I’m looking forward to how this month unfolds. I’m fortunate to have a number of activities on the go, including participating in the next stage of the Peace Project’s US touring exhibition which is helping to raise awareness and needed funds for worthwhile initiatives in Sierra Leone. I’ve been fortunate to spend part of this month in Africa, experiencing a touch of artistic creativity and observing some of the wonderful architecture that exists in Marrakesh. In visiting this city, I’m reminded of how many cultures have influenced its present makeup besides the French and Arabs. History should be kinder in remembering the Amazigh and other African/non Arabic peoples who have resided over this great land.

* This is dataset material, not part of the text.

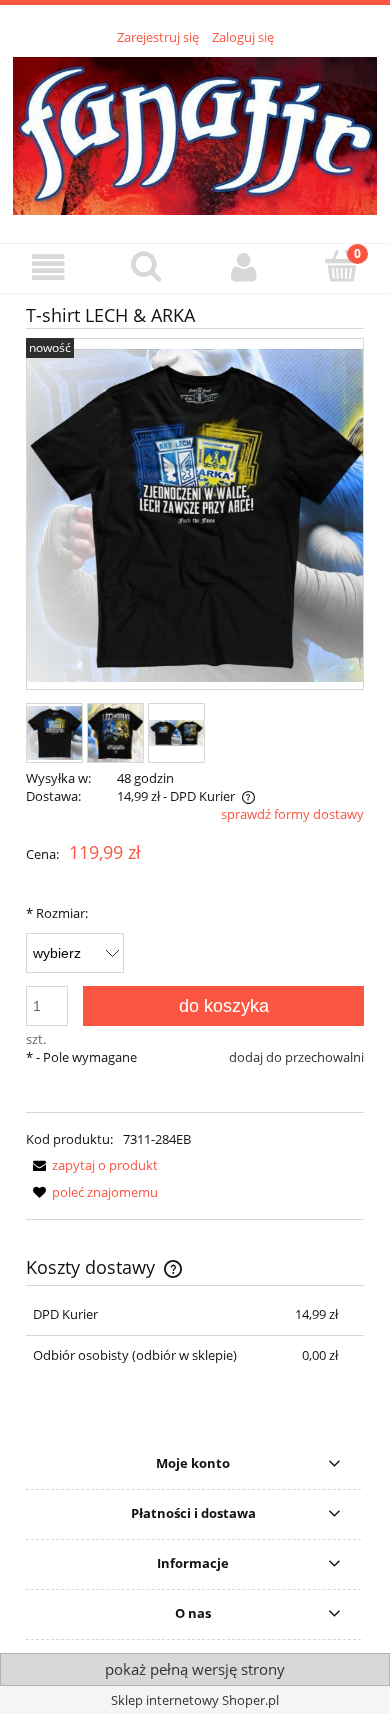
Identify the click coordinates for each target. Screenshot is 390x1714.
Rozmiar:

Art by Fatima Hassan el Farouj
Art by Fatima Hassan el Farouj

The city’s architecture remains fascinating. The mudbrick walls seen on many of its buildings absorb heat to keep them cool in summer whilst warm in winter. This illustrates how environmentally friendly and sustainable some ancient structures can be. The typography is changing with new developments but the signs of poverty and homelessness remain visible throughout the city.The art scene has been growing over the last few years and this has been illustrated with the launch of Morroco’s biennale and international art fair. I was hoping to visit the Marrakesh Art fair as advertised in some of the art and tourist press but unfortunately someone somewhere got these dates completely wrong. The event takes place next year! Nevertheless I was happy to see the private art collection of Elizabeth Bauchet Bouhlal, co owner of the Es Saadi Palace hotel.   When the owners of the hotel decided to enlarge the gardens and resort with the palace they realised the fantastic opportunity to celebrate Moroccan art and ask a number of artist to create special works for the rooms and public areas. The collection also includes work from artists who were pioneers and opened the door for contemporary ones.

Art by Hassan El Glaoui
Art by Hassan El Glaoui

The collection features work Elizabeth describes as ‘oneiric’ with the painting being based on dreams, on the reconstruction of a spontaneous and free imagination overloaded with images. Departing from what some have described as. ‘ mockingly naive painting’ oneiric art does not appear to have changed or transformed into a new genre. It was a pleasure to see the work of Mohamed Tabal along art by emerging north African artists.

2 thoughts on “Moroccan Art is on the Map.

  1. Alision

    I recently visited Morocco myself and was amazed by the art. There are a number of hotels that own some large and quality work. It will be interesting to see how this artwork will be appreciated by larger audiences in coming years.

  2. Robert J

    I’ve been to north Africa a few times and noticed the vibrancy of artwork in public spaces. I’m surprised it’s not as popular here in the states.